Items from a dataset
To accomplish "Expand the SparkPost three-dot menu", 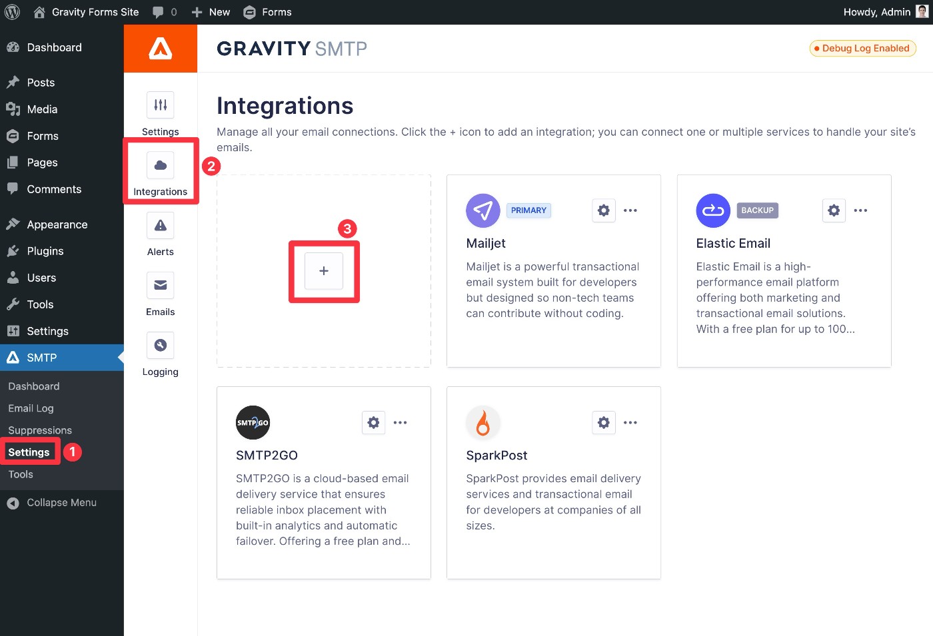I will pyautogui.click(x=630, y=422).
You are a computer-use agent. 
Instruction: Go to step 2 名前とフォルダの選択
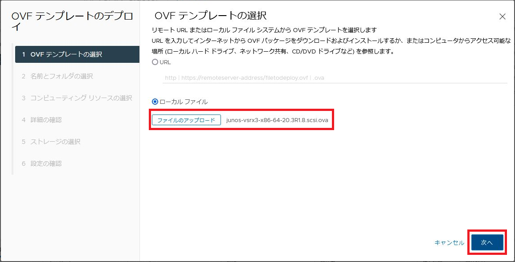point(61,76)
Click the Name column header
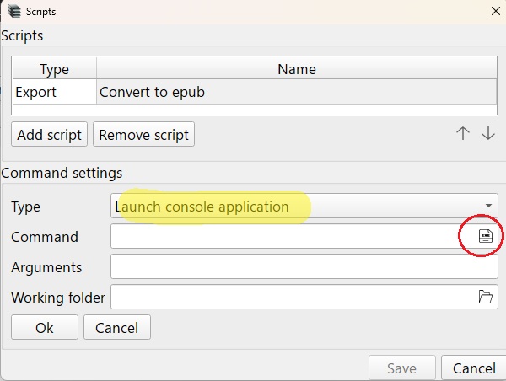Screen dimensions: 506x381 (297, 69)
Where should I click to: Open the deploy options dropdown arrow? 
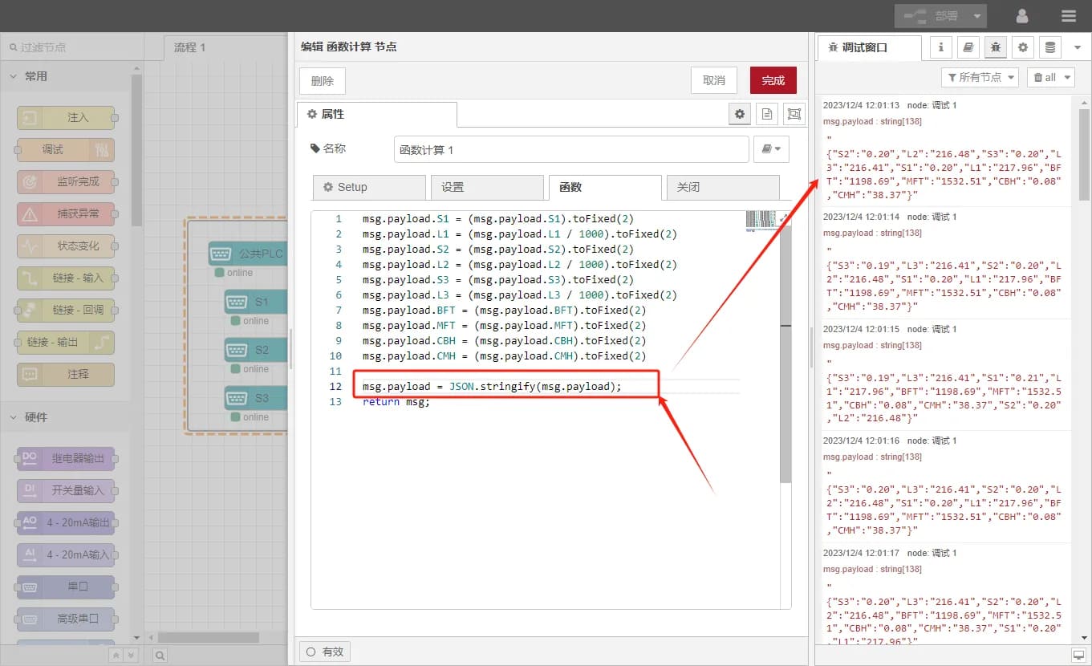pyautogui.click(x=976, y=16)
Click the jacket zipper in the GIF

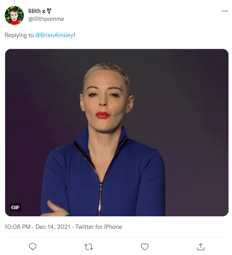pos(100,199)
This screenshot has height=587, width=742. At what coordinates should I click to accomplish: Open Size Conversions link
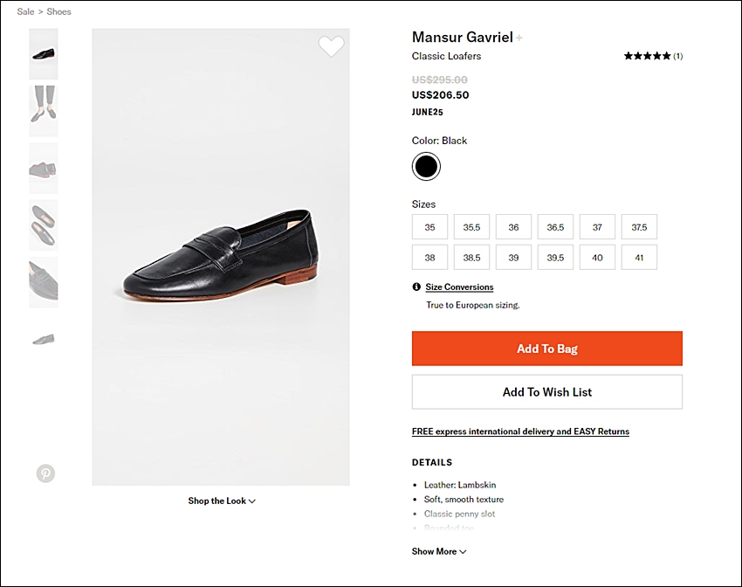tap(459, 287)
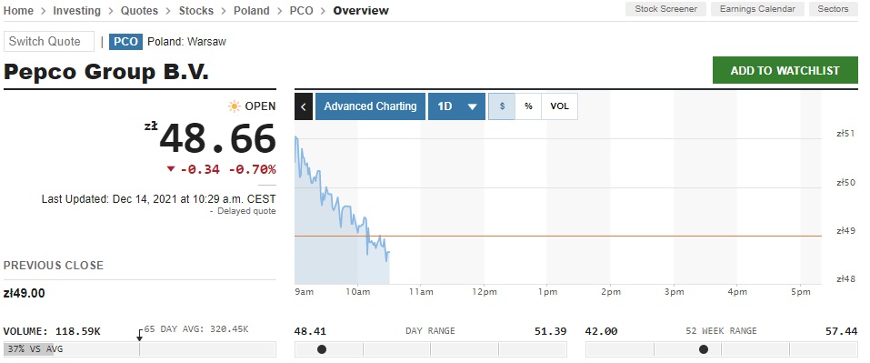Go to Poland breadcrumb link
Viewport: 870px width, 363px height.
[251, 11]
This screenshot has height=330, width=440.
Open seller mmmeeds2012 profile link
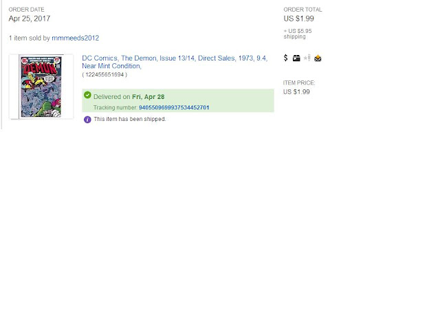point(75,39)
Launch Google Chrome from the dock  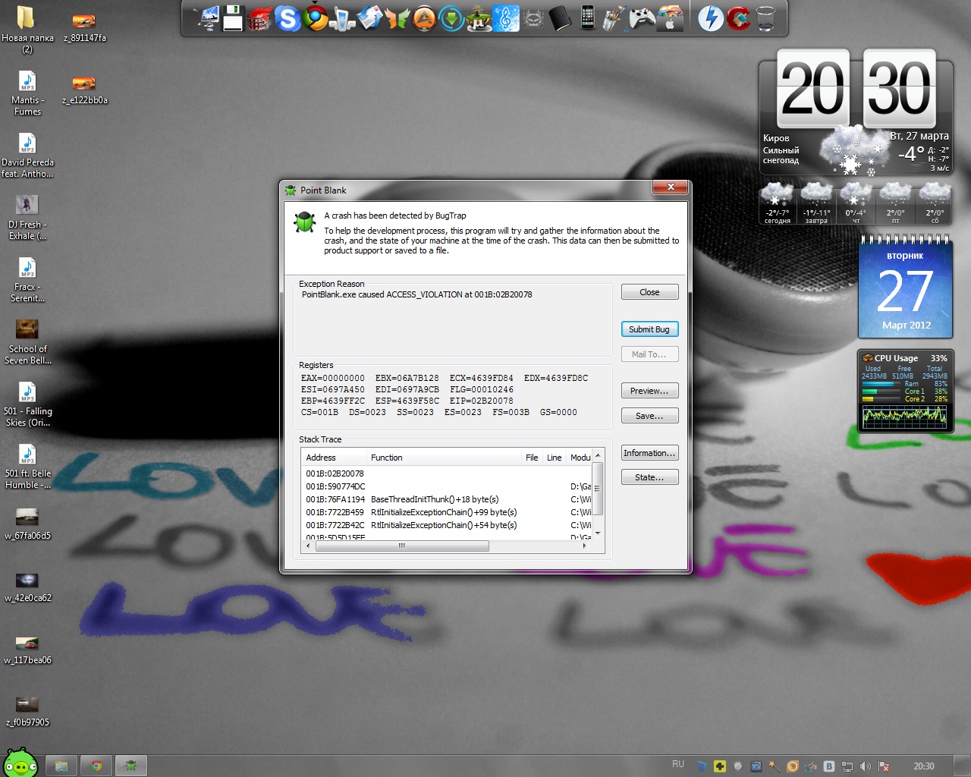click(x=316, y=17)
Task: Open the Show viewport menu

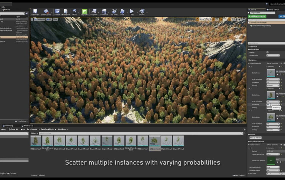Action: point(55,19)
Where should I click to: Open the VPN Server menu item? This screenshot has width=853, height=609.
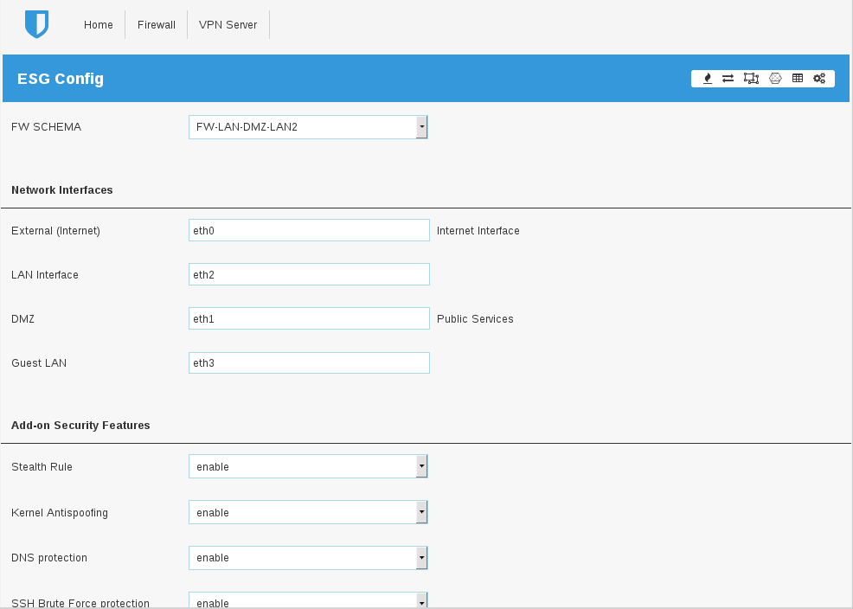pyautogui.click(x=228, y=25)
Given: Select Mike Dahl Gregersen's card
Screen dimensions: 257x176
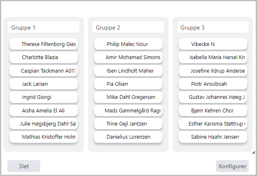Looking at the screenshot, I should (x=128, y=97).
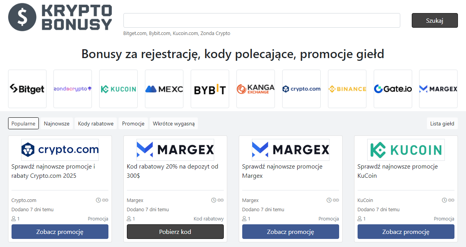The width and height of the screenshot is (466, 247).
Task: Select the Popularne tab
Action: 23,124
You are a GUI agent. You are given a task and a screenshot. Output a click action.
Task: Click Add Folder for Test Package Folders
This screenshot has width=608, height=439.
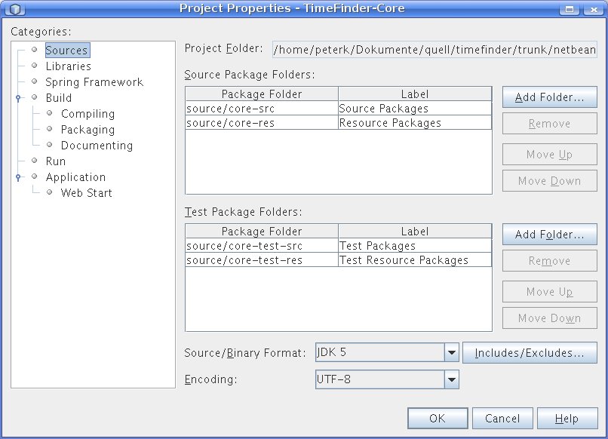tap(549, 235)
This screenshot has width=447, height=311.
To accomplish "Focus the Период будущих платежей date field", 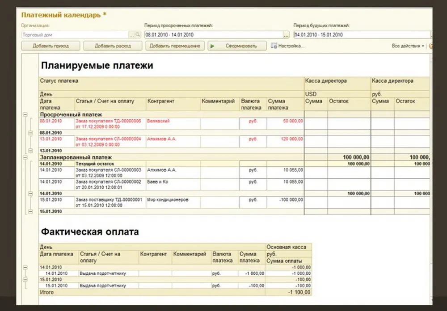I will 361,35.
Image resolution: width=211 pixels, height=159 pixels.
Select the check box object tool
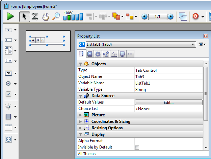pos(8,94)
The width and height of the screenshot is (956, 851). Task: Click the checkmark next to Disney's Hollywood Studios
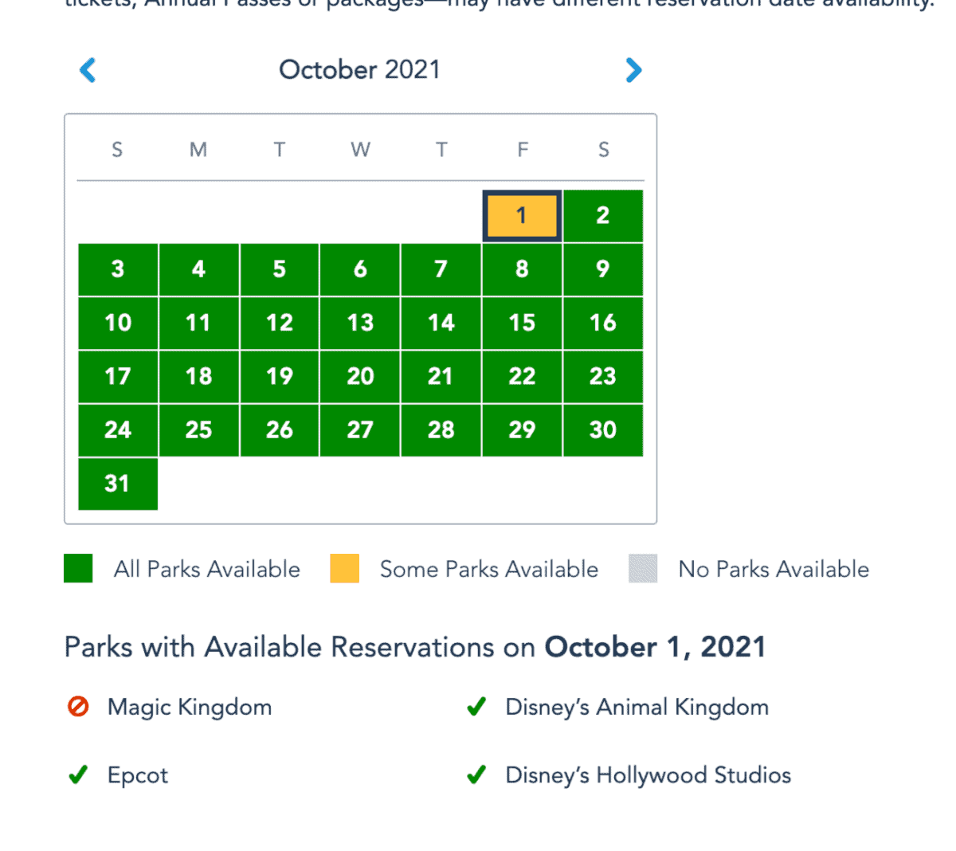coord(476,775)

EXERCISE PROMPT:
In which lines of the records does the word "agent" appear? Copy each of them.

TASK OUTPUT:
You are a computer-use agent. 
You are a GUI agent. You are given a task and a screenshot. Output a click action.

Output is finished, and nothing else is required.